The second call-out was to an elderly gentleman with severe breathing difficulties. At home in bed in a retirement village, he was in a bad way and struggling for every breath. Like the first patient, he was headed reluctantly for hospital. And as Sophie expertly manouevres the ambulance in a tight space, I lend a hand carrying some of the equipment the paramedics use and discover just how heavy some of it is. It's not a job for the weak of arm.
Picking up the party pieces
Unlike many cases seen on the TV series, Street Hospital, both cases we attended that Monday morning were people in need of help through no fault of their own. It's a different matter on party nights in Courtenay Place, where the cameras follow these same paramedics in their work.
That's where some of the more depressing examples of human recklessness can be seen over Saturday night and Sunday morning, when the alcohol flows and washes civilised behaviour down the drain.
I ask Sean if he ever goes away feeling angry by what he sees.
"The only time I would feel angry is maybe if someone has assaulted somebody or done something violent towards anybody innocent," he says.

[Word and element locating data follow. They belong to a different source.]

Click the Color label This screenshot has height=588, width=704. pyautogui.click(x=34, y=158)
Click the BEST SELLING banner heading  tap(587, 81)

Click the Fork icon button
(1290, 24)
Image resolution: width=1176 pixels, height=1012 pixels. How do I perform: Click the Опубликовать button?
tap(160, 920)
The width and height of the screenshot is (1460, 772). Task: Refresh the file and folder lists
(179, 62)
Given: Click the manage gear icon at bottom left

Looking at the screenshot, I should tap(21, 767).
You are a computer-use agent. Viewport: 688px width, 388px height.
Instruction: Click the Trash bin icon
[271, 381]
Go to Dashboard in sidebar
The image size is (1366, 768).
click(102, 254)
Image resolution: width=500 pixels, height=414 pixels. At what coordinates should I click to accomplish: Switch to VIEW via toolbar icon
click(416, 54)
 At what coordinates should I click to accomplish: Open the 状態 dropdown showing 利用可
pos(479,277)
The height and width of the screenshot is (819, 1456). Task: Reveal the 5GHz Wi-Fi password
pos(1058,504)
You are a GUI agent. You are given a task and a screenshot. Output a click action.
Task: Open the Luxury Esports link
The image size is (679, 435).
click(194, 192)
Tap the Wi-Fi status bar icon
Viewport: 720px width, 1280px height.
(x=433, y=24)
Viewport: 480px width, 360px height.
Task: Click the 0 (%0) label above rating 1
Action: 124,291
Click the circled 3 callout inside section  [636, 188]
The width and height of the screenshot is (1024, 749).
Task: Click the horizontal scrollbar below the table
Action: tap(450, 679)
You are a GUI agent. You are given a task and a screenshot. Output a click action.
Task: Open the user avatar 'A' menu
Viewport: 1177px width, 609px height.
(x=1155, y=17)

"But I don't get angry typically. We've got to be professional to do our job. Regardless of what's caused them to need our care, you treat them without judgment."
And the Saturday night issues carry over into Sunday sports days.
Says Sophie: "The ones we don't pick up from the (sports) field we pick up from the pub afterwards."
With two patients attended to with quiet professionalism and safely delivered to Wellington Hospital, the time seems to have flown by and, with Sophie's instruction, I now know how to load a stretcher into an ambulance.
Even after just a few hours with them I know that if I am ever in need of a paramedic, I want people like Sean and Sophie on my case.
Street Hospital screens on TV2 on Thursday July at 8pm.